Sedução ortográfico-amorosa | Poemas de Bruno Ramalho

 por Bruno Ramalho__


           


acumulador



para cada uma 

que se foi, 

tornei-me um novo 

múltiplo de dois.


-


água da fonte



embora não saísse

palavra cristalina 

da fonte daquela boca, 

a sede encontrava 

água potável 

na saliva daquele beijo.


-


delivery



à boca que

entrega o silêncio,

a outra pede

com saliva.


-


ardente



ninguém 

cala

a boca 

dos olhos.


-


ecos



seu olhar ecoava o caos

nos espaços silenciosos do meu coração

e ocupava de desejo as minhas cavernas.


-


mudo



minha boca 

conheceu seu beijo

e perdeu 

o desejo de falar,

não sonhou mais 

com a palavra,

mas com um dia

em que dominasse,

em sua língua

e ampla acepção,

os seus lábios.


-


do flerte



não sei o que será de mim,

se a saliva tiver o gosto
daquele sorriso.


-


desfile 



que eu seja passarela

onde suas fantasias

sambem meu enredo.


-


o poema



a palavra carrega, no ombro, o poema,

como, às vezes, faz uma filha com seu pai velho,

sabendo-se grata pelo sentido que não teria sem o verso,

mas também brilhante,

como uma estrela que não vemos durante o dia

somente por causa do sol.


o poema carrega uma ideia de sentimento,

mas, como é de pousar na leitura de alguém,

desconhece sua essência de fato,

como a sombra que agoniza distintamente imprevisível 

sobre a dada superfície e, por isso, 

nunca sabe exatamente onde está a fonte da luz.


-


verdejante



se eu verdejar 

em seus olhos dezembros,

talvez, todo dia

amanheça réveillon.


-


biográfico 2



cedo, quis ser tarde

e acabei sendo quase;

tarde pra ser logo,

quase fui pra sempre.


-


sedução ortográfico-amorosa



entre decepções

e excitações ortográfico-amorosas,

meu português cuidadoso

acha todos os pontos,

mas nunca enxerga o final.



Bruno Ramalho de Carvalho (1978, Rio de Janeiro–RJ) escreve poemas, diverte-se tocando despretensiosamente o flugelhorn e se interessa por filosofia.
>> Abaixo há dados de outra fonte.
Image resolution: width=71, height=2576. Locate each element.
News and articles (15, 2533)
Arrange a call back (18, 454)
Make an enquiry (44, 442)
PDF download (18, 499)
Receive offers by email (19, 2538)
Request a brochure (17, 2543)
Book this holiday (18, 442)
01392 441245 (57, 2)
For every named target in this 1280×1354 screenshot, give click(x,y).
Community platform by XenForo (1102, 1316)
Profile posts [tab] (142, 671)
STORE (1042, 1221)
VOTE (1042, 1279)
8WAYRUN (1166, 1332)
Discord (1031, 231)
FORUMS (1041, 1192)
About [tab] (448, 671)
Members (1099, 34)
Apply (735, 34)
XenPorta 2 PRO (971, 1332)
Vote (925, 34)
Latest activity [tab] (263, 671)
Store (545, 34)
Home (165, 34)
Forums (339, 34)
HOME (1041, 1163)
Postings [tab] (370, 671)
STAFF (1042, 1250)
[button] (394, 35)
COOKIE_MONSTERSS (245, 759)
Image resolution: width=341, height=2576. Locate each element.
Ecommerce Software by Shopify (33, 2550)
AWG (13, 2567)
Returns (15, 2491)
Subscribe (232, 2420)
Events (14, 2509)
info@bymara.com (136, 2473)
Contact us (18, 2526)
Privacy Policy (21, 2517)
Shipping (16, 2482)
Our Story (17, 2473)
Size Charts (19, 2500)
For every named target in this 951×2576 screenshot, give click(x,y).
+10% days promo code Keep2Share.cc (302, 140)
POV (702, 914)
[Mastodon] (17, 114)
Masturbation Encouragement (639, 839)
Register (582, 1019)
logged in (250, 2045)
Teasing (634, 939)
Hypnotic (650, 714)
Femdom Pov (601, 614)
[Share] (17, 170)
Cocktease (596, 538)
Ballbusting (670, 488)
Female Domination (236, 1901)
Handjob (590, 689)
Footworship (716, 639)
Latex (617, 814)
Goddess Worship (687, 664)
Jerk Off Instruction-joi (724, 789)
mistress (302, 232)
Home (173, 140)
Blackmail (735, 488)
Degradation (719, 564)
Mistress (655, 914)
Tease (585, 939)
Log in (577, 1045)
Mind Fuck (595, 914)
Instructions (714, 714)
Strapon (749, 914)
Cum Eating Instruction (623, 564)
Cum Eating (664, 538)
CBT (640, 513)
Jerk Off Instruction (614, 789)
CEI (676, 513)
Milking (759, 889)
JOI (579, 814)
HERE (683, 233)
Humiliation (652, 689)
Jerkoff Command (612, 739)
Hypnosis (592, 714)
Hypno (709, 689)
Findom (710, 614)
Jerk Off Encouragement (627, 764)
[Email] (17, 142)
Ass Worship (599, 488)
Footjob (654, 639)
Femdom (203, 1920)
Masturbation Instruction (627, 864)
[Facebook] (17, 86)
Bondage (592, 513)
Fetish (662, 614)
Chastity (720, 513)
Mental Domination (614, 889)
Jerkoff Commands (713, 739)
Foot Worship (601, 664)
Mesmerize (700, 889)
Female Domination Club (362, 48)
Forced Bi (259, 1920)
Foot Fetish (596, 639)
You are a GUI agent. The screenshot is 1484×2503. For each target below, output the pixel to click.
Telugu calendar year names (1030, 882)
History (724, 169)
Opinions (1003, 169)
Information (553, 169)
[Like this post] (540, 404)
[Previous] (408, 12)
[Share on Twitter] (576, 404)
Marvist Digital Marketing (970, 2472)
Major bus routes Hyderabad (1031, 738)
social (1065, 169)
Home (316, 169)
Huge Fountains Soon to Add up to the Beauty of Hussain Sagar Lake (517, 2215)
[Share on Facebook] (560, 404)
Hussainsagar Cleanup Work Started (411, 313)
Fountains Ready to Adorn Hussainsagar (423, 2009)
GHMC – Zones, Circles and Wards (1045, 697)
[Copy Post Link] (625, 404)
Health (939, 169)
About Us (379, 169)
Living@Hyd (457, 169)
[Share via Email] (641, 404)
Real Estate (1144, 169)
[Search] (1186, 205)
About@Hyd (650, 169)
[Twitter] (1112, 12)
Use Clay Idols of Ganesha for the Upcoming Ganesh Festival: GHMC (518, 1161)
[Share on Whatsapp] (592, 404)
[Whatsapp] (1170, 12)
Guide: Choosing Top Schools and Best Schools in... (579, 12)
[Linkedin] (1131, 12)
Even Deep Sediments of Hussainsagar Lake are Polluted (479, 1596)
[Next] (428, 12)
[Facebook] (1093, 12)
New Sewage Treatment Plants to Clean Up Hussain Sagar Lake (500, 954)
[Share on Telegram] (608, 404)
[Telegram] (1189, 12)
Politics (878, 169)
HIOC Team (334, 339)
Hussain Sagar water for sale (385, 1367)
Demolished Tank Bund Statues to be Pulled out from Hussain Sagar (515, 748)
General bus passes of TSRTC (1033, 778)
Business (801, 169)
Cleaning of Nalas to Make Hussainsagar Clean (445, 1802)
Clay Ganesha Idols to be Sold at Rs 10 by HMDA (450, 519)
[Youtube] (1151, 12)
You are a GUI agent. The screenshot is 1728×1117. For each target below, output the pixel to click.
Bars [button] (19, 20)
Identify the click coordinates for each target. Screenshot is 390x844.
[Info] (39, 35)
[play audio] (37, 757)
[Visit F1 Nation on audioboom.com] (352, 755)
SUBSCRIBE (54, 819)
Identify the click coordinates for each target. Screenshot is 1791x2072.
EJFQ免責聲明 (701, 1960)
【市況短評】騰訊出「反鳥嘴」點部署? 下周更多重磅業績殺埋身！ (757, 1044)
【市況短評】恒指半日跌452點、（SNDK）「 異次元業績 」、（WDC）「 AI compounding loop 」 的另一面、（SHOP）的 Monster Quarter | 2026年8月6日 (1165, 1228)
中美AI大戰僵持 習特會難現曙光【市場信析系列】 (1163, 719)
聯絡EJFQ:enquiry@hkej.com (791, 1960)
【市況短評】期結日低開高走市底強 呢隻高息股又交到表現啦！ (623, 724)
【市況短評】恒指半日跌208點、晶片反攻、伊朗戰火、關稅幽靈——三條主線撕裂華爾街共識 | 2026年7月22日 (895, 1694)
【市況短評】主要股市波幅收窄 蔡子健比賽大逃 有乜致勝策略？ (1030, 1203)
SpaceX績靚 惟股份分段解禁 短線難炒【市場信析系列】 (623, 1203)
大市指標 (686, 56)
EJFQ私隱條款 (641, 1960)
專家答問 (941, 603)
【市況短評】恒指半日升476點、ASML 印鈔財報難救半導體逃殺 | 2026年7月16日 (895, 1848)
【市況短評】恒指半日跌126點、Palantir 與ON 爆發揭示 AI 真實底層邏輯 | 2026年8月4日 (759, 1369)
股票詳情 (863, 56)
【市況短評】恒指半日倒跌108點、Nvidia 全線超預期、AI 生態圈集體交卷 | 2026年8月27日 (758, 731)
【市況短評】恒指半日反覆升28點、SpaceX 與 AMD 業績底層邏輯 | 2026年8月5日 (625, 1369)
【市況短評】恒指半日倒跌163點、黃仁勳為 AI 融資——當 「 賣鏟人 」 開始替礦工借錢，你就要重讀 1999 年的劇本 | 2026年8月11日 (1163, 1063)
Médico ginecologista em Brasília, DF, atua na área da reprodução humana assistida. É autor dos livros A penúltima coisa que se faz (edição do autor, 1999); Do amor deveras e das quimeras (e-book, Emooby, 2011); e livra-me, poesia (Scortecci, 2019), todos de poesia. Tem poemas publicados em revistas e portais de literatura, como Gueto, Mallarmargens, Ruído Manifesto e Mirada. Tem, ainda, mais de 70 artigos publicados em periódicos científicos.